Topics include Build Acceleration, CD Integration, News, and Tricks.
Build Avoidance is a build term that refers to the process of accelerating the compile process by not rebuilding objects that are up to date. This can improve your compile/link times substantially. Build Avoidance should be a primary function of your compile solution.
In my opinion, Build Avoidance should be a primary function of your compile solution. When used, it greatly improves the speed of your incremental builds. It is not “new” by any means. Build Avoidance was a term coined by IBM. It referred to the way ClearMake managed compiled objects. It worked then, and still works now.

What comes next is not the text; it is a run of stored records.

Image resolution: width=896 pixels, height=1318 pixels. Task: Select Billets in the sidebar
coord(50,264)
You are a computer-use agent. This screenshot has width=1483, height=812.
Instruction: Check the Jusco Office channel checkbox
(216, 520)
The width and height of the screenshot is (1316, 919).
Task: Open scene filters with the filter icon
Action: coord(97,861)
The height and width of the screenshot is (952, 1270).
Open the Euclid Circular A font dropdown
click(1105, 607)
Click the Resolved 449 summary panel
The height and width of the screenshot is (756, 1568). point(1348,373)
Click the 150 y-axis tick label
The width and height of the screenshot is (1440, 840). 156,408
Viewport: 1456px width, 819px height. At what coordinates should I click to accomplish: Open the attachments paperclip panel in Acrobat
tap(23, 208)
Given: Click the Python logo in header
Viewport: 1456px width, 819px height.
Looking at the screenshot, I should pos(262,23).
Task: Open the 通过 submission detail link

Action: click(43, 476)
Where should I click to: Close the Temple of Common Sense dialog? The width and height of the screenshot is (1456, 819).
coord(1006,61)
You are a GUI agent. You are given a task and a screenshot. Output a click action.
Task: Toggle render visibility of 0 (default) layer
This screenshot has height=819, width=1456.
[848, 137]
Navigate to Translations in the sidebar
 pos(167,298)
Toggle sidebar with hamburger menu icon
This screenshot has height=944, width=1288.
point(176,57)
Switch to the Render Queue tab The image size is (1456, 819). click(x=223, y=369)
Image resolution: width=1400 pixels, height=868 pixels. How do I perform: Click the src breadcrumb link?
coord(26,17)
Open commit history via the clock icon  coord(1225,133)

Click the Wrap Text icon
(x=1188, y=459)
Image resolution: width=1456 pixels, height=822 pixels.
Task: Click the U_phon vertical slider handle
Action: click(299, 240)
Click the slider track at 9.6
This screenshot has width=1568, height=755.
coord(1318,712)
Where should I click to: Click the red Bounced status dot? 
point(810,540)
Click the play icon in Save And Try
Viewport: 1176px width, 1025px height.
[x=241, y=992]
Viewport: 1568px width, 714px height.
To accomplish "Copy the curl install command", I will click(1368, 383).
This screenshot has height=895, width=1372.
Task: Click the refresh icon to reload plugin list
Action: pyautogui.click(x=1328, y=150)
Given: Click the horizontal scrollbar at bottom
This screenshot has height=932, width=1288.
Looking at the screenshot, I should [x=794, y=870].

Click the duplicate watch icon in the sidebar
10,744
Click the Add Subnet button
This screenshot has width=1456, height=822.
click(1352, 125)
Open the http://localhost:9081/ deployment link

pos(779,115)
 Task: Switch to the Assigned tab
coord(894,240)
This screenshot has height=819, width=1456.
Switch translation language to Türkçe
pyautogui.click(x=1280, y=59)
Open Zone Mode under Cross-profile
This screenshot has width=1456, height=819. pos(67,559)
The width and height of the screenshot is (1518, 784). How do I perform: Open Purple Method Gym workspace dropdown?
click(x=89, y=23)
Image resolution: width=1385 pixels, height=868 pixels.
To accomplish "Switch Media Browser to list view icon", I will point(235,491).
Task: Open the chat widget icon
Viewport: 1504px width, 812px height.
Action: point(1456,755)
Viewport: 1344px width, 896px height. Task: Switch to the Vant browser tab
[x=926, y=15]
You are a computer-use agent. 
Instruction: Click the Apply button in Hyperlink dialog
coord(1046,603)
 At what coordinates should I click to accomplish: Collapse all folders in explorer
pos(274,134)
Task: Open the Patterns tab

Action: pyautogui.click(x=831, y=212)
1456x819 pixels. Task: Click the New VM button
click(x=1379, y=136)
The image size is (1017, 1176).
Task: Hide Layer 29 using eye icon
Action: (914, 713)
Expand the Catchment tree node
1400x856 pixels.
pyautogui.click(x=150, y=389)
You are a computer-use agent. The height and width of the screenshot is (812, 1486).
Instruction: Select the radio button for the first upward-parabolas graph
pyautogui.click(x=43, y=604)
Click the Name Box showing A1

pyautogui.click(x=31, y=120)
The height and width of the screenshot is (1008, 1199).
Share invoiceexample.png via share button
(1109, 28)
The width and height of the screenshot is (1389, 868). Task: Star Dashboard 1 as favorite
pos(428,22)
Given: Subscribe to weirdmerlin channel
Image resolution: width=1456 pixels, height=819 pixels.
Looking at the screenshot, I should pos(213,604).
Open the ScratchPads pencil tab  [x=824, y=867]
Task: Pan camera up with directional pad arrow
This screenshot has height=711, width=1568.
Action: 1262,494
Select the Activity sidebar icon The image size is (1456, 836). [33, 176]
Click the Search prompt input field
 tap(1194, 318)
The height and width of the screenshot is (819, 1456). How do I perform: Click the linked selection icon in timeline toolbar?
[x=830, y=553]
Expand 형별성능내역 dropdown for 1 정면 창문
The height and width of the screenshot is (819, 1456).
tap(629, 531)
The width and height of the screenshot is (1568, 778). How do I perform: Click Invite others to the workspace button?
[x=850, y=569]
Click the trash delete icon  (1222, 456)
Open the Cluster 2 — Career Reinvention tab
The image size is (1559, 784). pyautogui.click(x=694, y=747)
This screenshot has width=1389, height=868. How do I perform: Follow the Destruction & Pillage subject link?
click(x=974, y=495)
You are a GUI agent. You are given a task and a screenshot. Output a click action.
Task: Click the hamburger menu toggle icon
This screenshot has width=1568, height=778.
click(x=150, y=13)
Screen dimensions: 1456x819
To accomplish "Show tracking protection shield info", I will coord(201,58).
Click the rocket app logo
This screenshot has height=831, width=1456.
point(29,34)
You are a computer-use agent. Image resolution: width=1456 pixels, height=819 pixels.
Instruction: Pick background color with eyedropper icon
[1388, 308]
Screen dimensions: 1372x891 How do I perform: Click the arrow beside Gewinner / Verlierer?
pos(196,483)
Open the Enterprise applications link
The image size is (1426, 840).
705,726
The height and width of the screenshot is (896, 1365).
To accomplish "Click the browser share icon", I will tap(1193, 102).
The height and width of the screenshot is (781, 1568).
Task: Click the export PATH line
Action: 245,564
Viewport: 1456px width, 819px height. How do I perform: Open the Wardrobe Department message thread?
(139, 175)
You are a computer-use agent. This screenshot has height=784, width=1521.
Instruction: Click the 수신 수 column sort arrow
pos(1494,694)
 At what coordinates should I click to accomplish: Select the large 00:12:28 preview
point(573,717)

For most build solutions, the biggest challenge is to support build avoidance for all languages from Unix C to .Net and Java. For example, the “gnumake” based scripting languages only supports C/C++ languages. Maven scripting supports “pseudo incremental builds” which really is the opposite of what you would think. Maven’s “pseudo incremental builds” does a “clean all” on the Projects that have changed, not on just the source code that has changed. Doing a “clean all” is not avoiding a build, it is making sure that objects will be rebuilt by deleting them.
Meister has supported Build Avoidance for all languages for over 20 years. Only OpenMake Meister can actually make the claim for C/C++, .Net, Java and yes, even COBOL.
So the moral of the story is, if your build automation tool is not supporting Build Avoidance you should look for a better build solution. Build avoidance is the process of executing a build with full knowledge of the dependencies. In addition, it understands which dependencies are out of date and need to be re-built. This is a core function of build automation. The best way to speed up a build is to not recreate objects that are already available.
As long as we are on the topic of Build Avoidance, let’s bring up how critically important it is to your Continuous Integration process. Remember - your Continuous Integration process is only as good as your build scripts. To improve your CI process the engine that drives your compile and link process must work “smart.” What does “smart” mean you ask. A smart build knows more than you do about how your application is put together. This means that is understands the dependencies (compile, provided, system scope, etc). With those dependencies is can accurately rebuild your application by only updating what has been changed.
Yes, you can do this for Java, .Net or any native language such as C/C++. What does this buy you. First, in most cases your CI compile and link step will execute in less than a few minutes. Secondly, you are given a platform for doing pre-flight builds where any developer can re-compile the entire application, locally, without wasting an hour (or a few hours).
If you want your CI process to run really fast and accurately, make your builds “smart” so you don’t have to run “clean all” every time you execute a pre-flight or CI build. Hey it is 2017 already. Start using your computer to orchestrate your compile and link process and stop writing static scripts that lack the ability to support your development process without your constant attention. This is real build automation.